4. Il ressort des pièces du dossier et notamment de la demande de titre de séjour formée par Mme B que l'intéressée a produit une promesse d'embauche en qualité d'assistante administrative et qu'elle a fait valoir une précédente expérience dans le domaine de travail envisagé. Il ressort également des pièces du dossier que la requérante a obtenu un diplôme de bachelor en gestion de business, dont la préfète de la Gironde ne fait pas valoir en défense qu'elle n'en aurait pas eu connaissance. Toutefois, il ne ressort nullement des termes de l'arrêté en litige que la préfète de la Gironde aurait examiné la possibilité de lui délivrer un titre de séjour portant la mention " salarié " conformément aux exigences précitées. Il s'ensuit que Mme B est fondée à soutenir que la préfète a entaché sa décision de refus de séjour d'un défaut d'examen de sa demande et qu'elle doit, pour ce seul motif, être annulée.

Sur les conclusions aux fins d'injonction :

5. Eu égard au motif pouvant seul justifier l'annulation de l'arrêté attaqué, l'exécution du présent jugement implique seulement que le préfet de la Gironde réexamine la demande de Mme B et qu'elle lui délivre, sous huit jours, une autorisation provisoire de séjour lui permettant de travailler. Il y a lieu de lui enjoindre d'y procéder dans le délai de deux mois à compter de la notification du présent jugement.

Sur les frais liés au litige :

6. Mme B ayant été admise au bénéfice de l'aide juridictionnelle totale, son avocat peut se prévaloir des dispositions des articles 37 alinéa 2 de la loi du 10 juillet 1991 et L. 761-1 du code de justice administrative. Il y a lieu, dans les circonstances de l'espèce, et sous réserve que Me Lanne, avocat de la requérante, renonce à percevoir la somme correspondant à la part contributive de l'État, de mettre à la charge de l'État la somme de 1 200 euros au titre des frais exposés et non compris dans les dépens.

D E C I D E :

Article 1er : L'arrêté du 31 décembre 2021 est annulé.

Article 2 : Il est enjoint au préfet de la Gironde de réexaminer la situation de Mme B dans le délai de deux mois à compter de la notification du présent jugement et de la mettre, sous huit jours, en possession d'une autorisation provisoire de séjour lui permettant de travailler.

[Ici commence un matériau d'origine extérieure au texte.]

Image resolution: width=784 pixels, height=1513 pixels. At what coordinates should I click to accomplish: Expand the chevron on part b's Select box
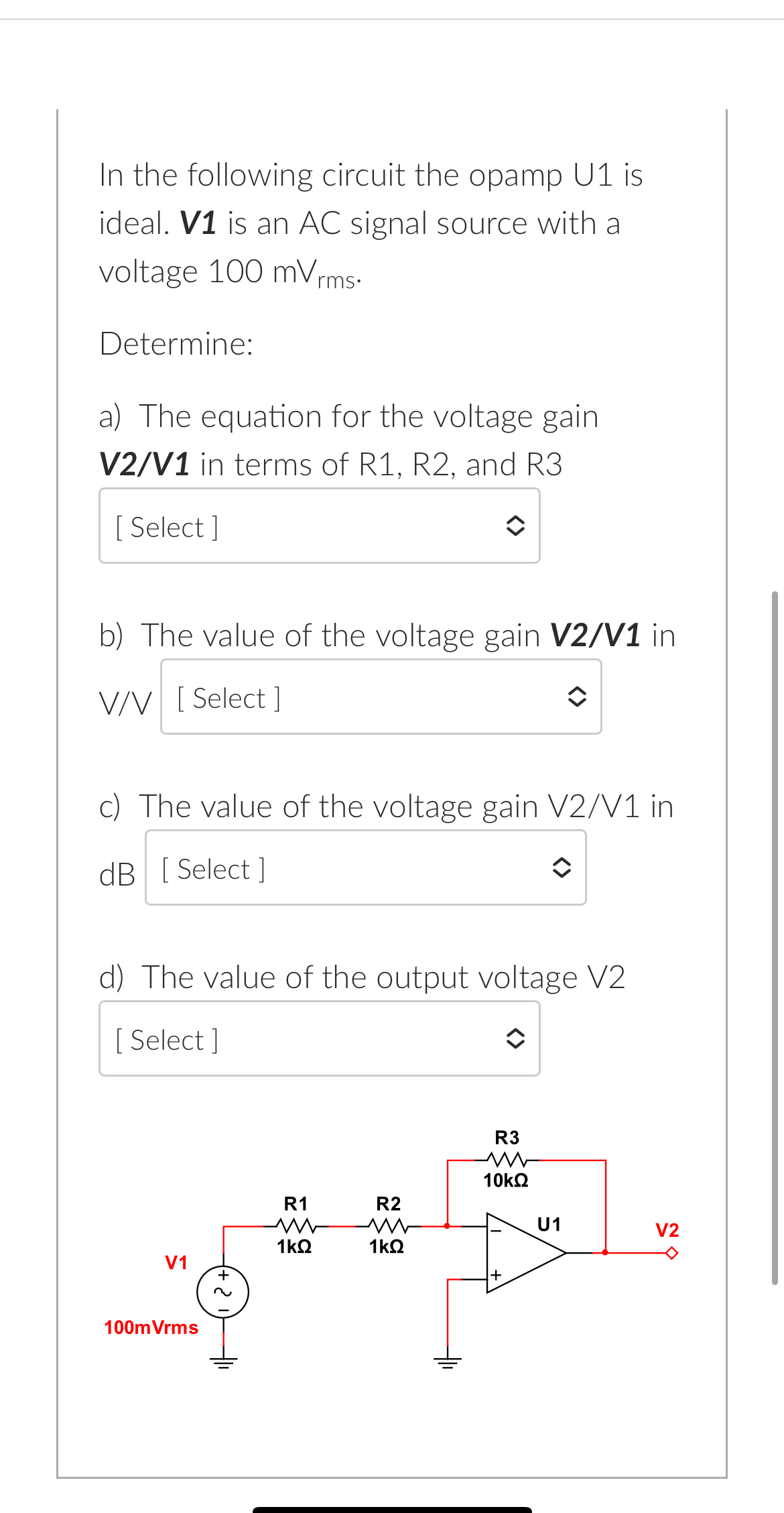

Article 3 : L'État versera à Me Lanne, avocat de M. B, la somme de 1 200 euros en application des dispositions des articles 37 alinéa 2 de la loi du 10 juillet 1991 et L. 761-1 du code de justice administrative, sous réserve qu'il renonce à percevoir la somme correspondant à la part contributive de l'État.

Article 4 : Le présent jugement sera notifié à Mme A B épouse C , au préfet de la Gironde et à Me Pierre Lanne.

Délibéré après l'audience du 31 janvier 2023, à laquelle siégeaient :

Mme Molina-Andréo, première conseillère faisant fonction de présidente,

Mme de Gélas, première conseillère,

Mme Ballanger, conseillère.

Rendu public par mise à disposition au greffe le 21 février 2023.

La rapporteure,

M. D

La première conseillère

faisant fonction de présidente,

B. MOLINA-ANDRÉO La greffière,

A. JAMEAU

La République mande et ordonne au préfet de la Gironde en ce qui le concerne ou à tous commissaires de justice à ce requis en ce qui concerne les voies de droit commun contre les parties privées, de pourvoir à l'exécution de la présente décision.